Nell’unico bagno del ristorante si era creata una discreta fila, un vecchio si era messo in coda dietro di me e subito si era chinato ai miei piedi, aveva raccolto qualcosa e poi mi aveva dato quel biglietto.
– Le è caduto questo, signora.
Aveva occhi curiosi e divertiti d’ossidiana argento che spiccavano sul volto meticcio inciso da mille rughe e io sapevo che il biglietto non poteva essere mio, ma lo avevo preso lo stesso e lo avevo guardato e, nel fare questo, quando avevo rialzato la testa il vecchio si era dileguato, svanito fra la folla del ristorante, inghiottito per intero, e avrei potuto pensare di averlo solo sognato, non fosse stato per la sensazione che mi aveva lasciato il bagliore del suo sguardo.
Il biglietto non era mio né poteva essere diretto a me, ero a Tulum da due giorni e non conoscevo nessuno a parte Marcello.
Ero tornata nella sala, avevo cercato il vecchio con lo sguardo, fra i tavoli, al bar, verso l’uscita ma era scomparso. Però riuscivo benissimo a vedere Marcello, la sua espressione da ladro riservata alle occasioni golose.  
C’ero cascata in pieno.
Non ci era voluto del genio da parte sua, ero stata proprio io ad avere ignorato tutti i segnali di pericolo.
Il mio problema sono io.
Marcello fiutava l’infelicità e l’insoddisfazione di una donna. Percepiva a pelle i suoi bisogni emotivi. L’insicurezza di lei lo esaltava. Sapeva che da una donna con quelle caratteristiche avrebbe potuto ottenere il massimo del vantaggio per se stesso.
Mi girava un poco la testa, ma mi sentivo lucidissima. A tavola avevo sorseggiato una birra, in attesa del mio ordine, mentre lui era concentrato a spuntare nella sua preziosissima lista tutte le cose da fare. Locali da frequentare, spiagge da vedere, barche da affittare. Quello era il suo momento di rimettersi in pari con il mondo, finalmente avrebbe avuto tutte le cose belle della vita che meritava, attraverso me.

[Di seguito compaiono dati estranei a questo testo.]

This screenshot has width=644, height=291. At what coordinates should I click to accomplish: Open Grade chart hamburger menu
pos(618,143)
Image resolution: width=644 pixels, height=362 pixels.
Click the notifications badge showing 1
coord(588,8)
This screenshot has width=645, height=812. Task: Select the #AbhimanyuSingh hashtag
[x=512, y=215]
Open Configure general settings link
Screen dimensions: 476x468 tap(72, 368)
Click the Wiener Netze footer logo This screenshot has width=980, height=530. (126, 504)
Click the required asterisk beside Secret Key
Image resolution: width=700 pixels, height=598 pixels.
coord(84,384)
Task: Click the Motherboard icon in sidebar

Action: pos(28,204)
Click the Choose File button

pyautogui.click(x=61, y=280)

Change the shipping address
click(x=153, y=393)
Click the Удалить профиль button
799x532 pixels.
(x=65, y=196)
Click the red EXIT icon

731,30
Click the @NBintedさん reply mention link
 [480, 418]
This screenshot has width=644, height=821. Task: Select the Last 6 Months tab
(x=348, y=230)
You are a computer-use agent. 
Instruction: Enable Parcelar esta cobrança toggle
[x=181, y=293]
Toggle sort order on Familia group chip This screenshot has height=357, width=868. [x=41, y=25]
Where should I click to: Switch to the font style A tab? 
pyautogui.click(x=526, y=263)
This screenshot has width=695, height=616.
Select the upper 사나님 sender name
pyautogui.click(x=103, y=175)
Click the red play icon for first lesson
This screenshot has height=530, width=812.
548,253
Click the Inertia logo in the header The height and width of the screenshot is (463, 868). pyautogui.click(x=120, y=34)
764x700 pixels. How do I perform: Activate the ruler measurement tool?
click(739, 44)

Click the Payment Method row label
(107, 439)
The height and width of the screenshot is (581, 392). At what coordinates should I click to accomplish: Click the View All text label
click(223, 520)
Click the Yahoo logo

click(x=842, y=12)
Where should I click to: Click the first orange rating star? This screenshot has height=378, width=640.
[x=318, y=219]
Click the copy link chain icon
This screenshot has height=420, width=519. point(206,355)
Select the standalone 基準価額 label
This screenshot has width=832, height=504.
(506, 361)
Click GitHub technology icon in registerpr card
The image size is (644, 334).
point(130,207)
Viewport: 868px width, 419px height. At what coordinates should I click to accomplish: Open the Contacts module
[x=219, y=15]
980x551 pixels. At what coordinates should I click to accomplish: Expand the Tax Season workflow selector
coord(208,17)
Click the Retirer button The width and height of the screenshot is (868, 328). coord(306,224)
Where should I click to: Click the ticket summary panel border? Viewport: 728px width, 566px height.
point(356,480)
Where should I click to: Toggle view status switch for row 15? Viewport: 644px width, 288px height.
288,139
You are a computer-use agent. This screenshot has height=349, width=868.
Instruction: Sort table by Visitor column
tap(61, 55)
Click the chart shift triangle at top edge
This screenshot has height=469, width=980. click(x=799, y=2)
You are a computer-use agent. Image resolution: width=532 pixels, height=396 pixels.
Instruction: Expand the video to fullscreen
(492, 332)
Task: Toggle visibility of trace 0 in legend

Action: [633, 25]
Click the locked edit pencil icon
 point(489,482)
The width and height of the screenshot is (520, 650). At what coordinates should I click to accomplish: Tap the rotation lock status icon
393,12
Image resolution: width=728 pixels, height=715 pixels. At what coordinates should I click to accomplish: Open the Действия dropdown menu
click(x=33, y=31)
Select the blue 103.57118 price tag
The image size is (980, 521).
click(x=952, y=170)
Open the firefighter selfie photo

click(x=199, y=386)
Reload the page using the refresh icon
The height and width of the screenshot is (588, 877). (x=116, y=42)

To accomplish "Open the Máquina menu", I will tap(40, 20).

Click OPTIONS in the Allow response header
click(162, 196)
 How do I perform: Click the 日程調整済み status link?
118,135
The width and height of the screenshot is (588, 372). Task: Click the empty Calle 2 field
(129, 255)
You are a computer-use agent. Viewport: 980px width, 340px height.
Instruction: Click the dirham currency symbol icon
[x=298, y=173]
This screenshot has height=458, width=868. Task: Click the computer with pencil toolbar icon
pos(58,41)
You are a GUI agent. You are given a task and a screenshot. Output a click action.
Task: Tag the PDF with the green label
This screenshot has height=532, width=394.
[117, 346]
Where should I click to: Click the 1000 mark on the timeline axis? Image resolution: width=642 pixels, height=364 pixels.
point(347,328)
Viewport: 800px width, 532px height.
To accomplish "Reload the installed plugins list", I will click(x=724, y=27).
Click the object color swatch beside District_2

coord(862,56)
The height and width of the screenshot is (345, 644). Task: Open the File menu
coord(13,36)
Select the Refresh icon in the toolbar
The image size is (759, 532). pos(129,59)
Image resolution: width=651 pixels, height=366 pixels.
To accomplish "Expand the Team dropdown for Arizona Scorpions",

Mi era venuto da ridere. Io, ai margini di una sala affollata, con un biglietto in mano destinato a chissà chi, a osservare Marcello e, insieme a lui, tutti i passi falsi che mi avevano condotta fino a lì.
Allora, avevo fatto marcia indietro ed ero rientrata in bagno, mi ero lavata il viso cercando sollievo nell’acqua fresca.
Quando avevo rialzato la testa, il mio volto nello specchio non mi sembrava il mio, invece quella con il kajal un po’ colato agli angoli degli occhi era proprio la mia faccia.
Potevo tornare al tavolo, continuare a stare al gioco, nascondere sotto a un sorriso pensieri di tutt’altra natura.
Che ci faccio qui?  Perché sono partita con lui?
Perché volevo fare questo viaggio, ma avevo paura di farlo da sola – no. Perché lo amo.
Cioè.
Lo amavo.
Riprova.
Credevo di aver bisogno di lui.
Così va meglio.
Sì, avrei potuto tornare al tavolo, soffocare quella rischiosa lucidità improvvisa che mi proiettava all’improvviso su un piano più elevato della realtà; certo, avrei potuto ignorare tutto e andare avanti come se niente fosse, come avevo sempre fatto ogni volta che un lampo di consapevolezza aveva cercato di disturbare la mia visione delle cose.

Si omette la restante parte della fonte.